**Work task**
The line with "Image resolution: width=1129" and each line following it, up to the final line of the data, should be set down exactly; pictures stay out.

————

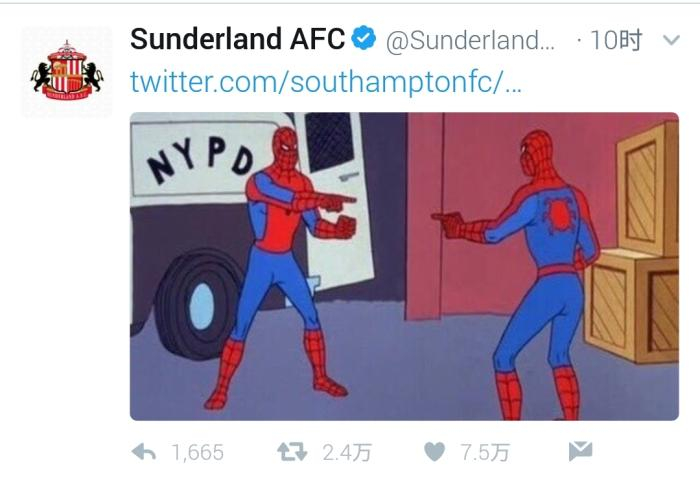Image resolution: width=700 pixels, height=478 pixels.
Task: View the 2.4万 retweets count
Action: tap(347, 453)
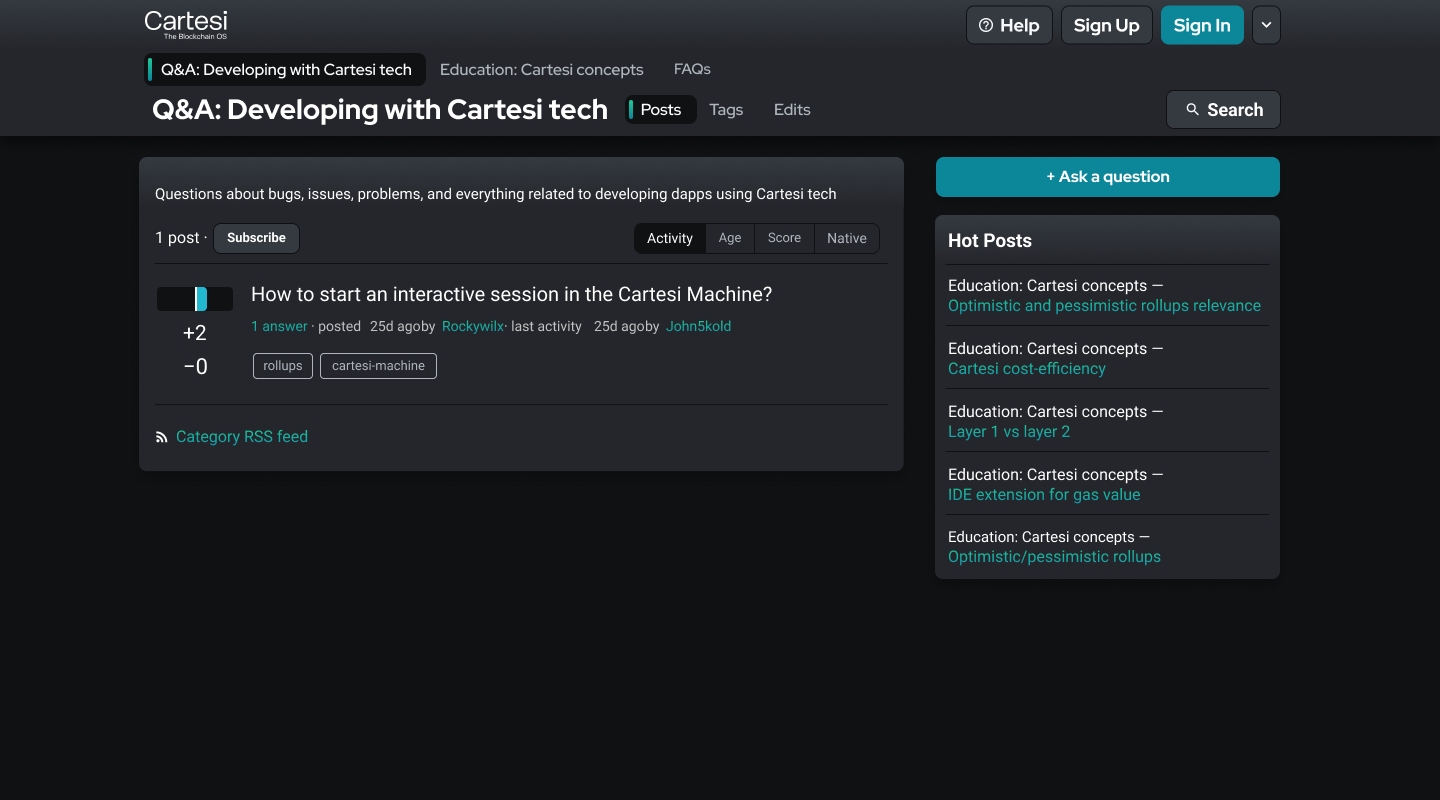Click the RSS feed icon
Screen dimensions: 1440x800
click(x=162, y=437)
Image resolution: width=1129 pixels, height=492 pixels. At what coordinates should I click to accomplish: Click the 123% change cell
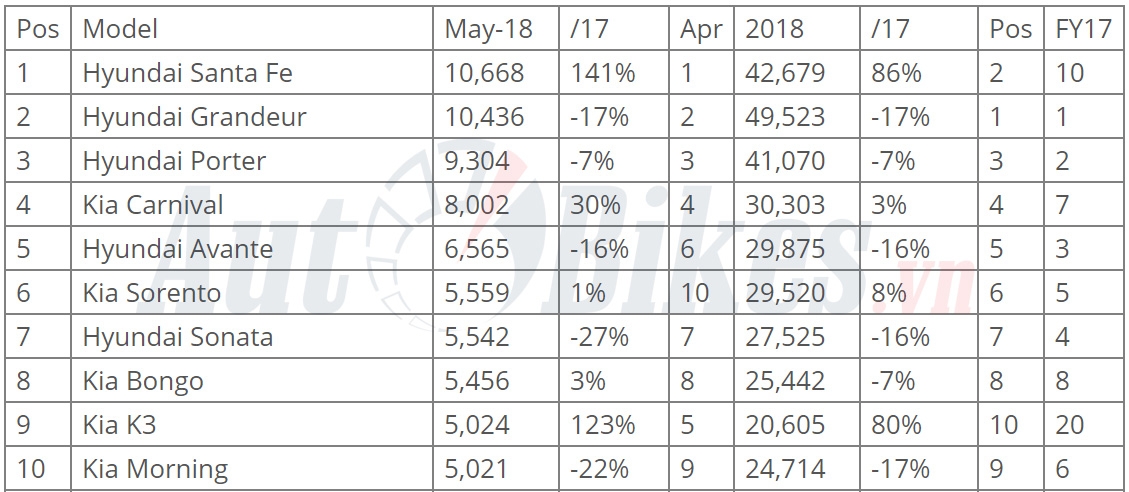tap(602, 425)
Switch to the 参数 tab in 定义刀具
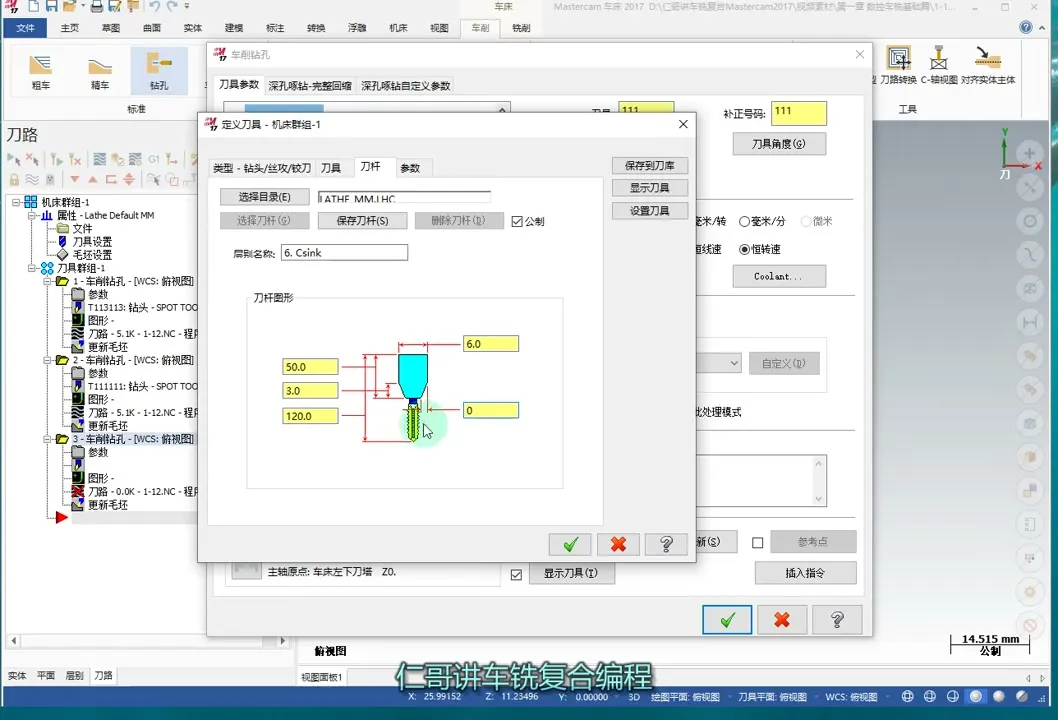The height and width of the screenshot is (720, 1058). click(x=410, y=168)
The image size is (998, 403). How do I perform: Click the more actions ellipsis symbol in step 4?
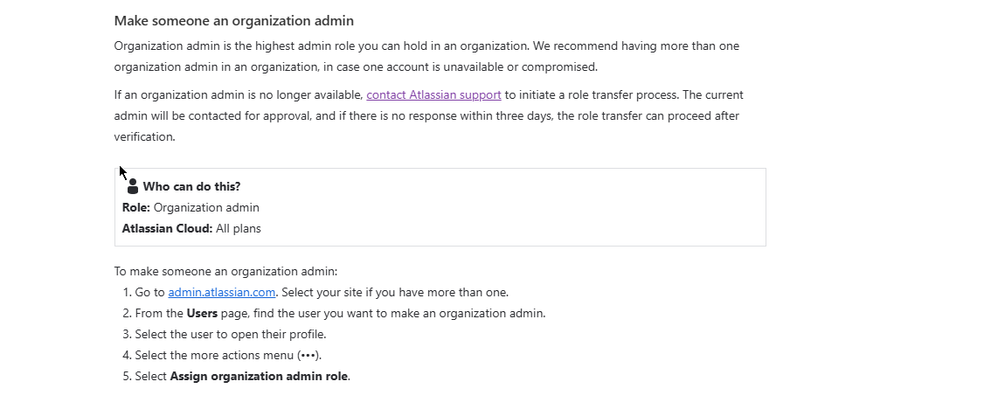tap(308, 355)
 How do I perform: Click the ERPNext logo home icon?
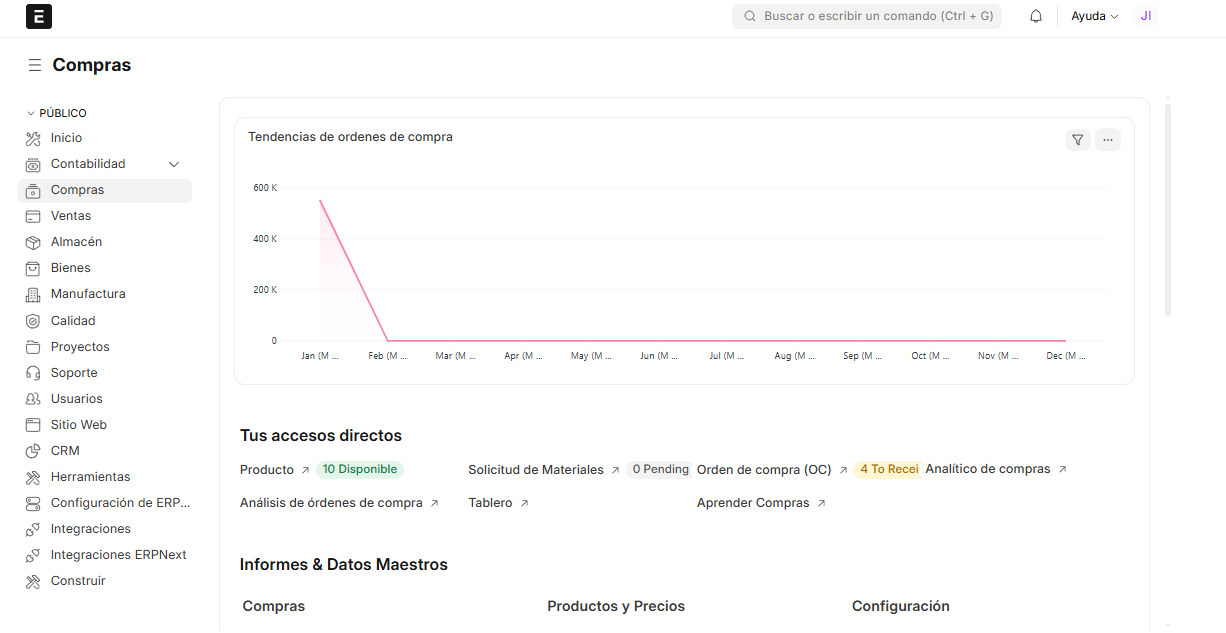click(x=39, y=16)
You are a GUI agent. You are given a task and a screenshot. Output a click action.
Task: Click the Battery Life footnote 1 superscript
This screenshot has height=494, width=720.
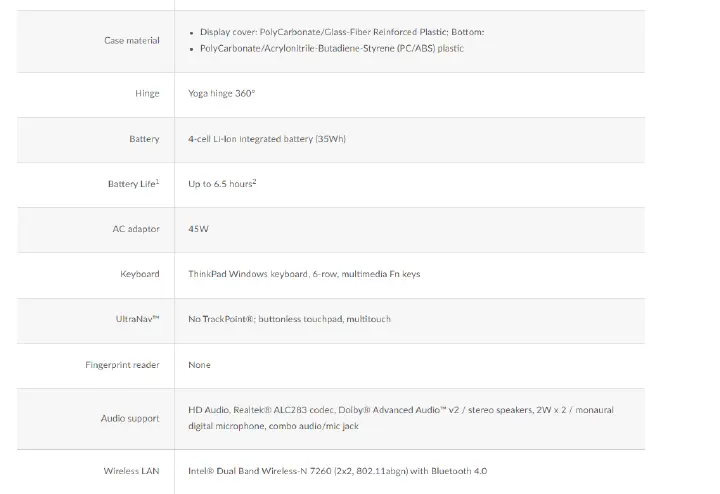(158, 181)
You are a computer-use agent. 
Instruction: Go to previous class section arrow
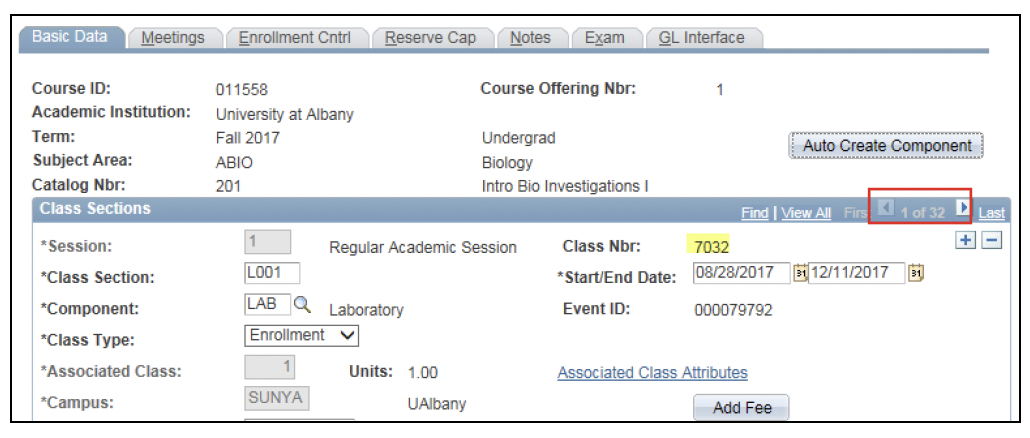[x=885, y=209]
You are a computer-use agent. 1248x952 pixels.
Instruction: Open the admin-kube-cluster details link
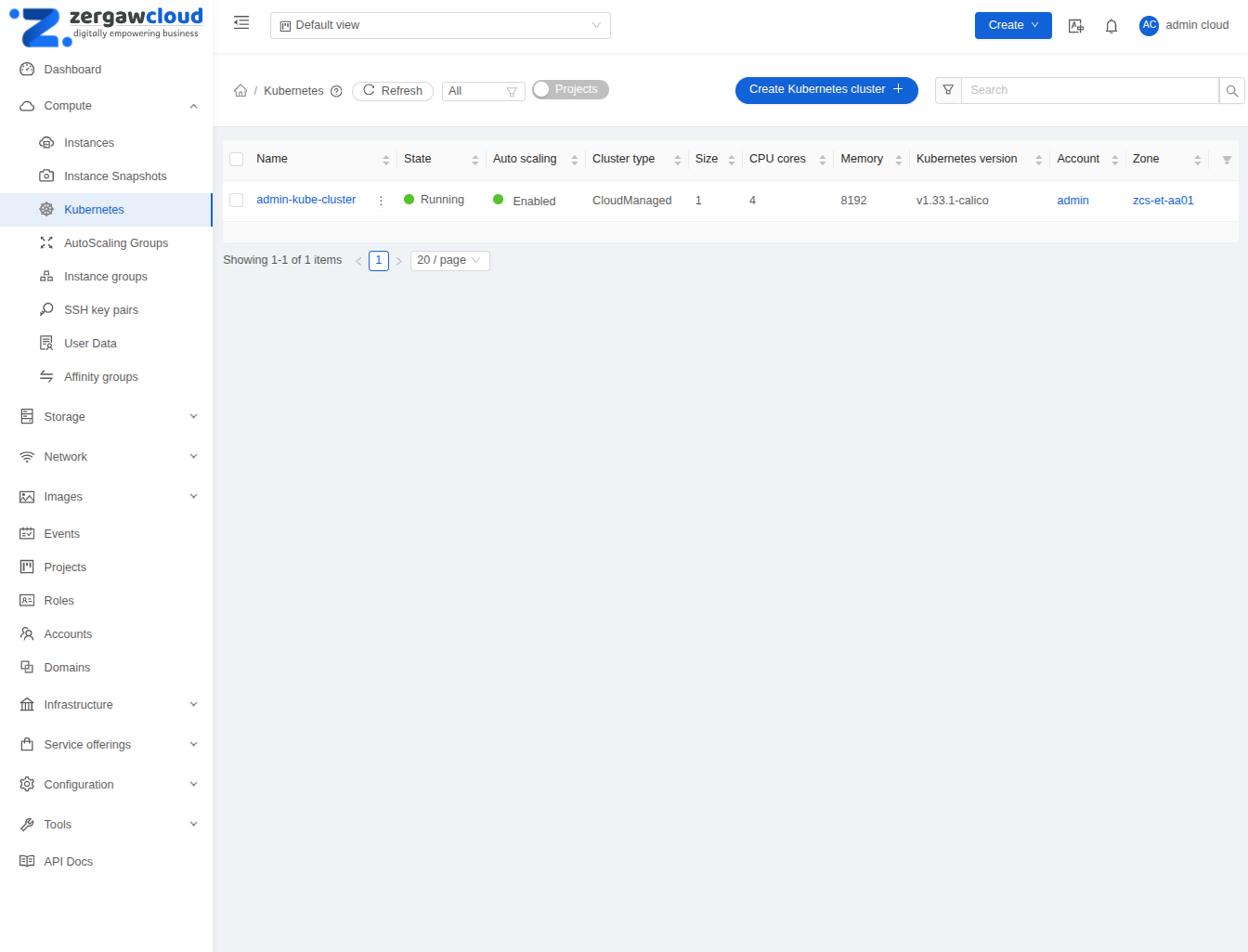(306, 200)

————

**Your response**
Image resolution: width=1129 pixels, height=492 pixels. At what coordinates should I click to accomplish: Click the 123% change cell
tap(602, 425)
Switch to the 参数 tab in 定义刀具
The height and width of the screenshot is (720, 1058). click(x=410, y=168)
The image size is (998, 403). How do I perform: Click the more actions ellipsis symbol in step 4?
tap(308, 355)
 How do I perform: Click the ERPNext logo home icon?
click(x=39, y=16)
You are a GUI agent. You are given a task and a screenshot. Output a click action.
Task: Click the Battery Life footnote 1 superscript
This screenshot has height=494, width=720.
(158, 181)
You are a computer-use agent. 
Instruction: Go to previous class section arrow
[x=885, y=209]
You are a computer-use agent. 1248x952 pixels.
Instruction: Open the admin-kube-cluster details link
(306, 200)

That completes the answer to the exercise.